> _WORK INSTRUCTIONS_
Can you copy the material below word for word, omitting the pictures?

(Word and element pointing entries)
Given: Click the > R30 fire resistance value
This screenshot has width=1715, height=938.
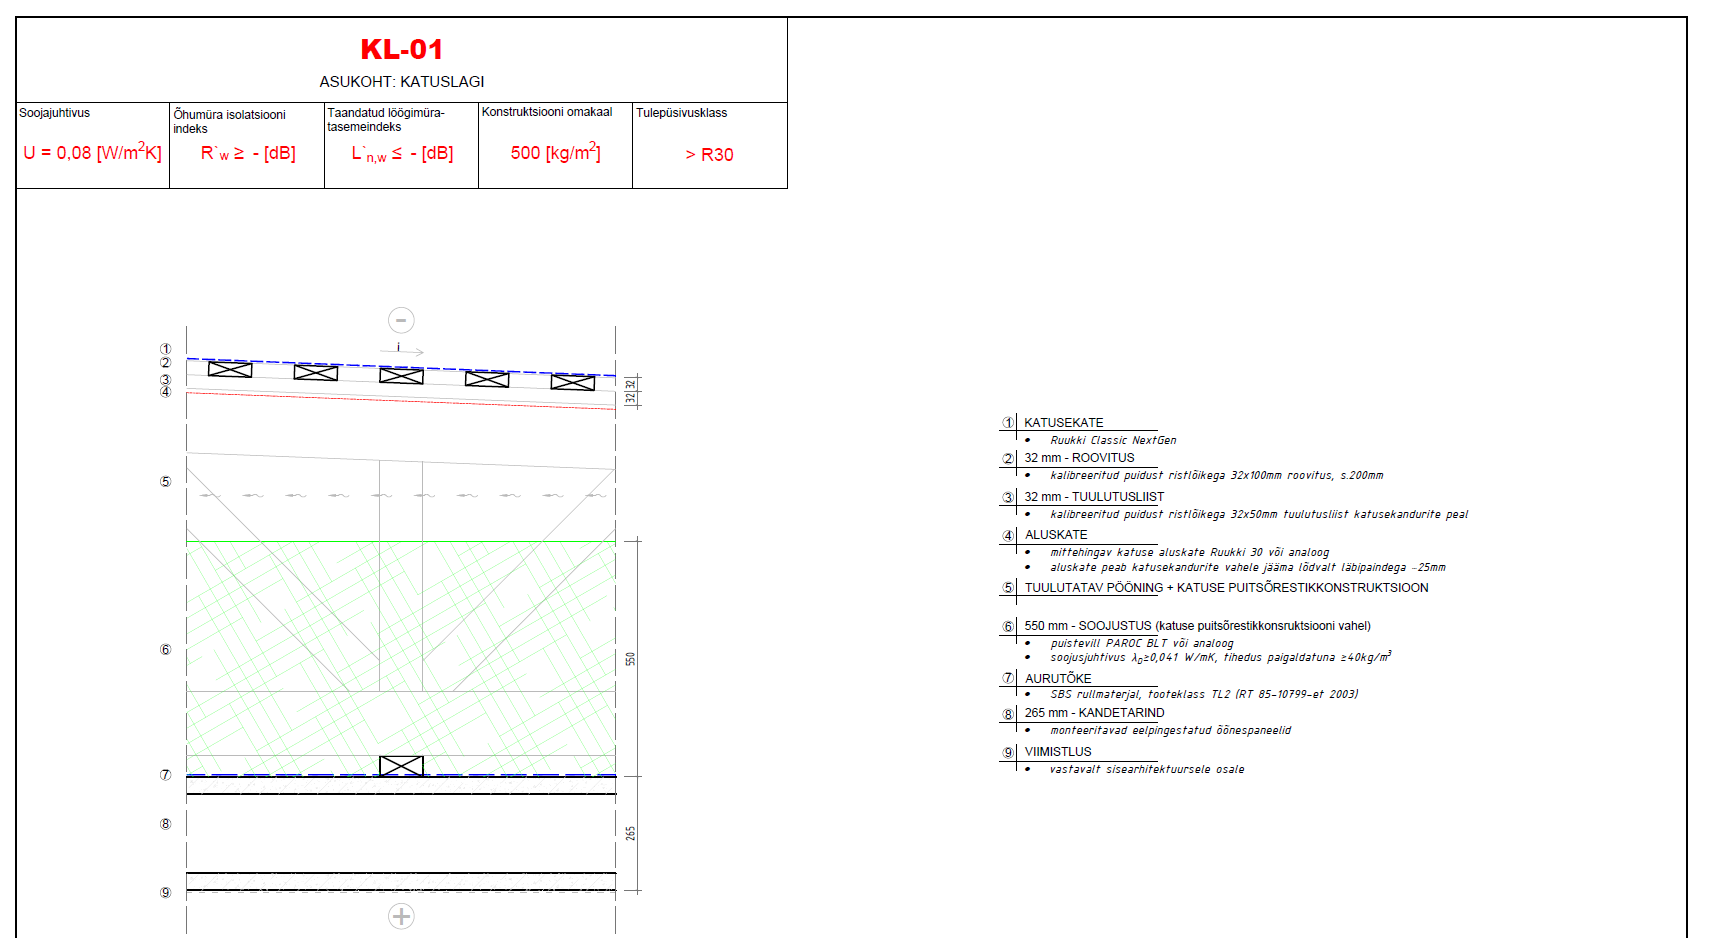Looking at the screenshot, I should (709, 155).
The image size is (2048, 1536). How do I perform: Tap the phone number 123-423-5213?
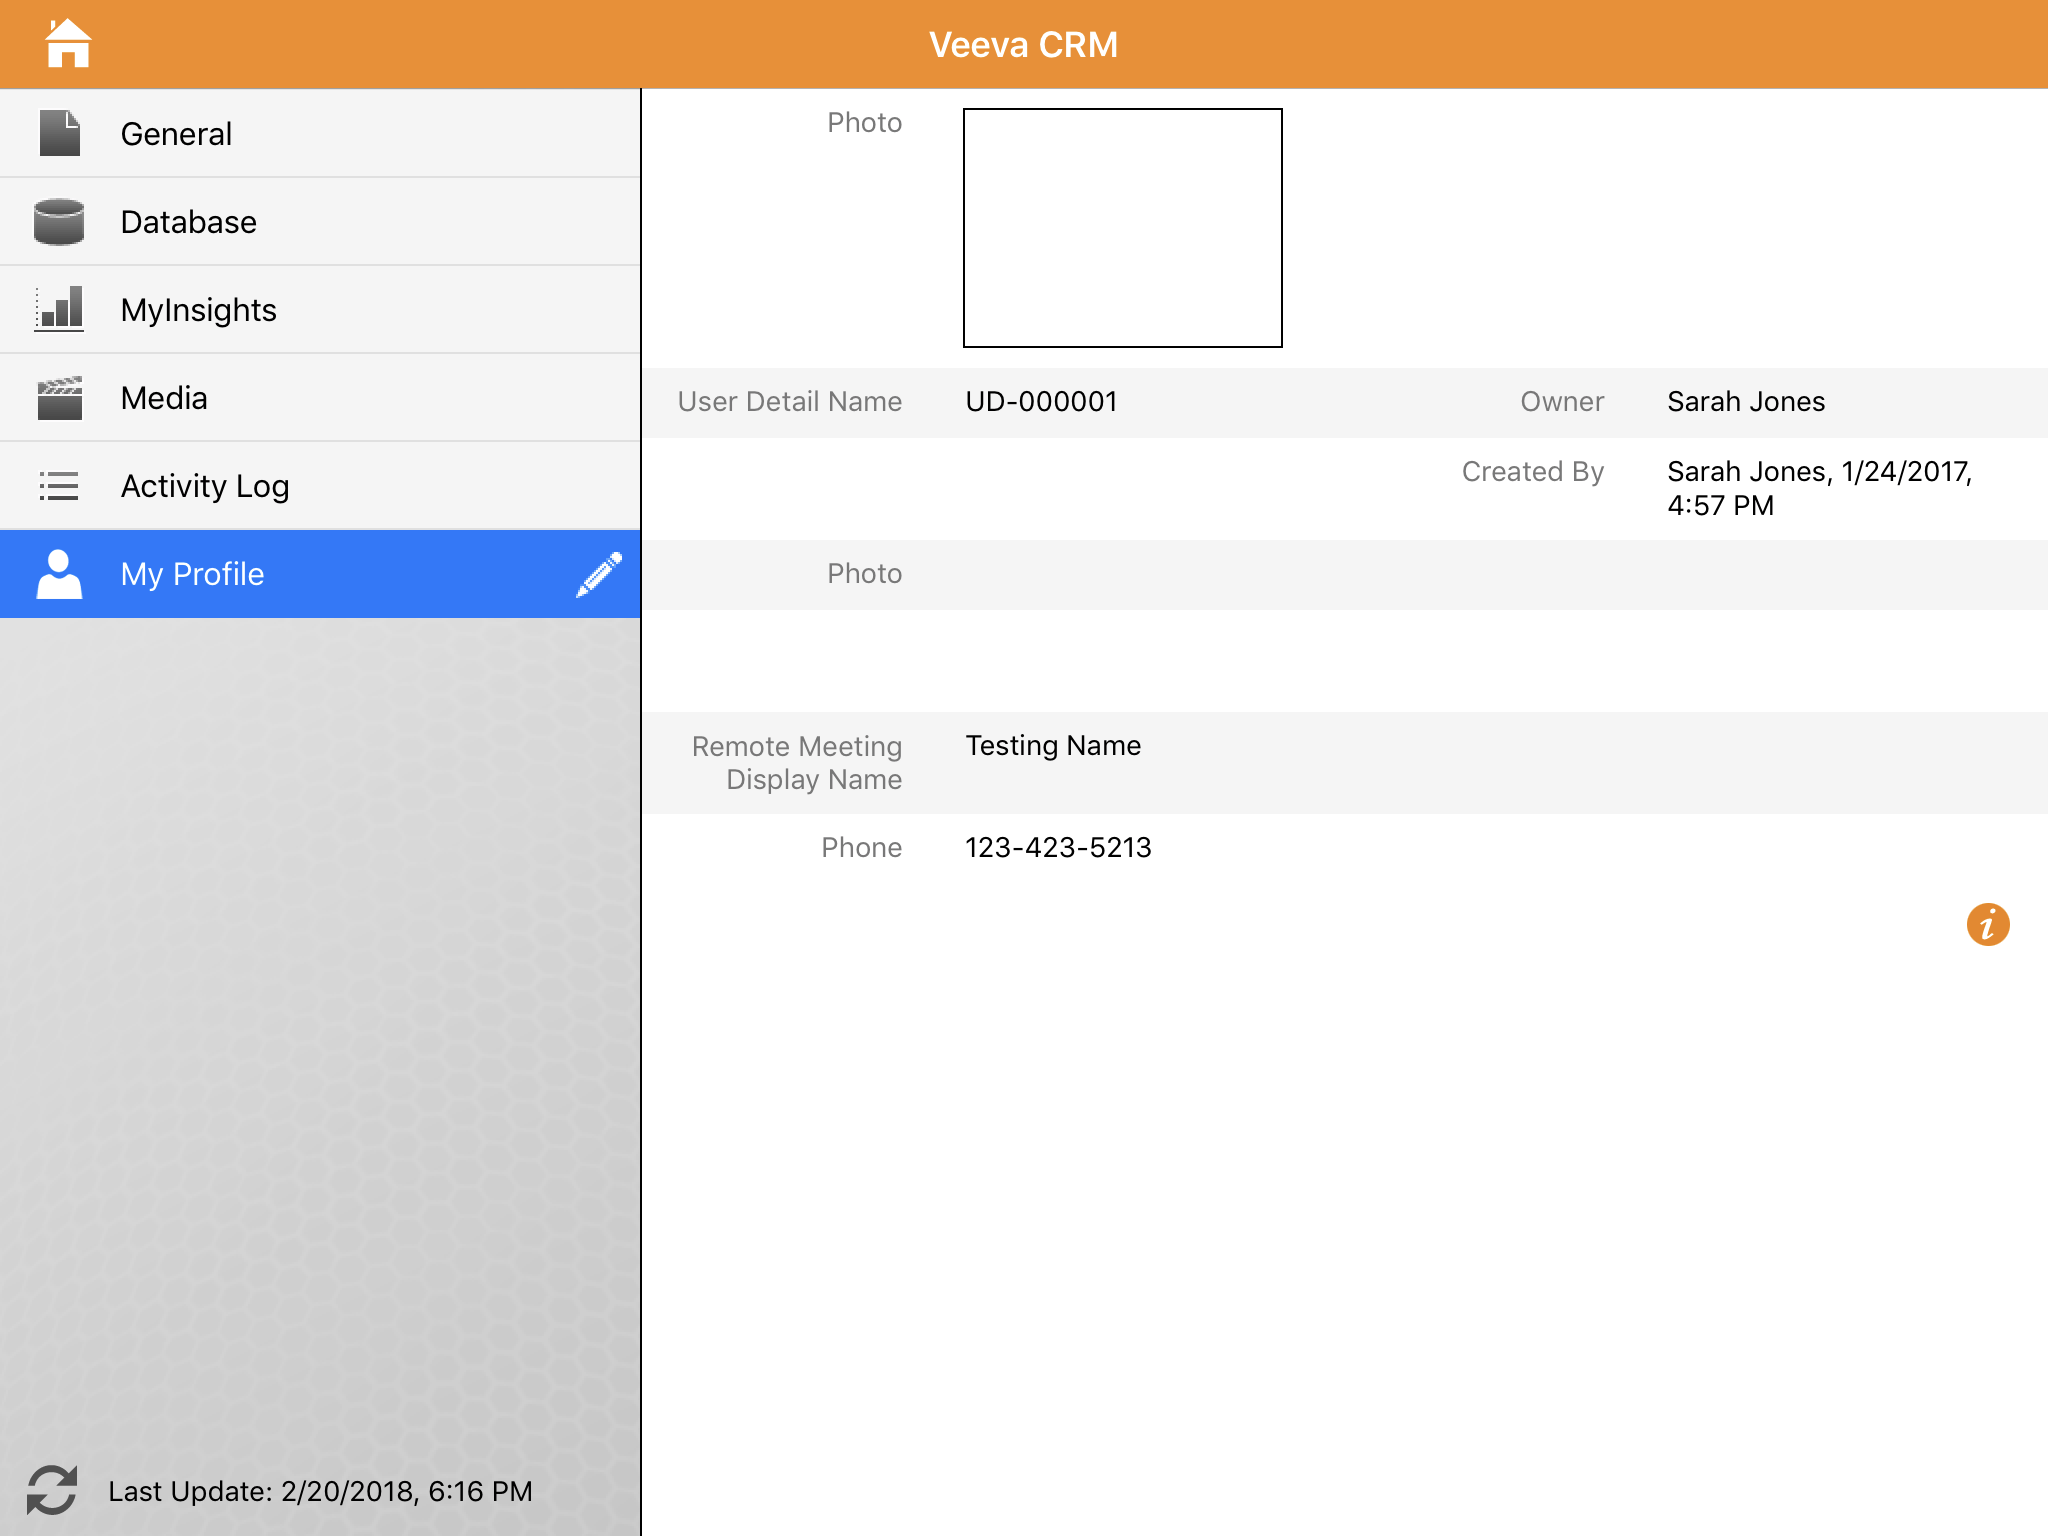[x=1058, y=848]
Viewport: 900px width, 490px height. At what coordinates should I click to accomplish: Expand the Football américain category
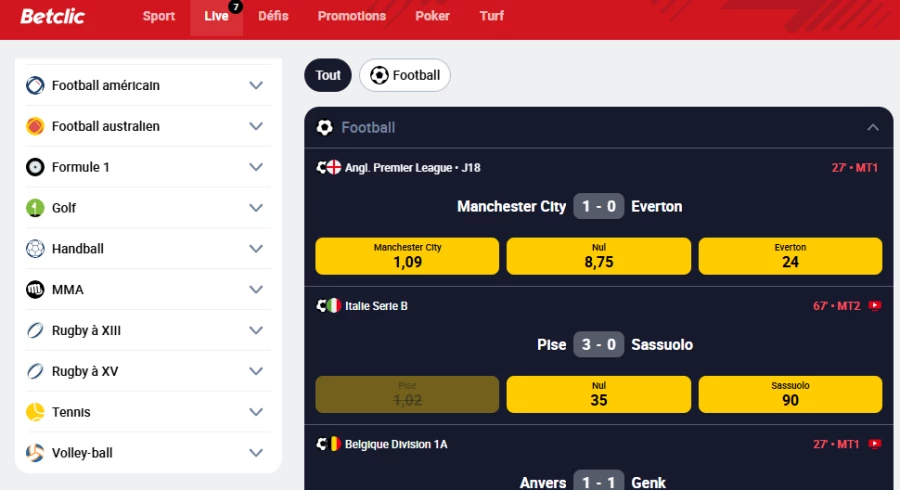(x=256, y=86)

> _WRITTEN ANSWER_
Given: Click the > R30 fire resistance value
This screenshot has width=1715, height=938.
Looking at the screenshot, I should (709, 155).
The image size is (2048, 1536). How do I perform: Tap the phone number 123-423-5213?
[x=1058, y=848]
Viewport: 900px width, 490px height. At what coordinates should I click to accomplish: Expand the Football américain category
(x=256, y=86)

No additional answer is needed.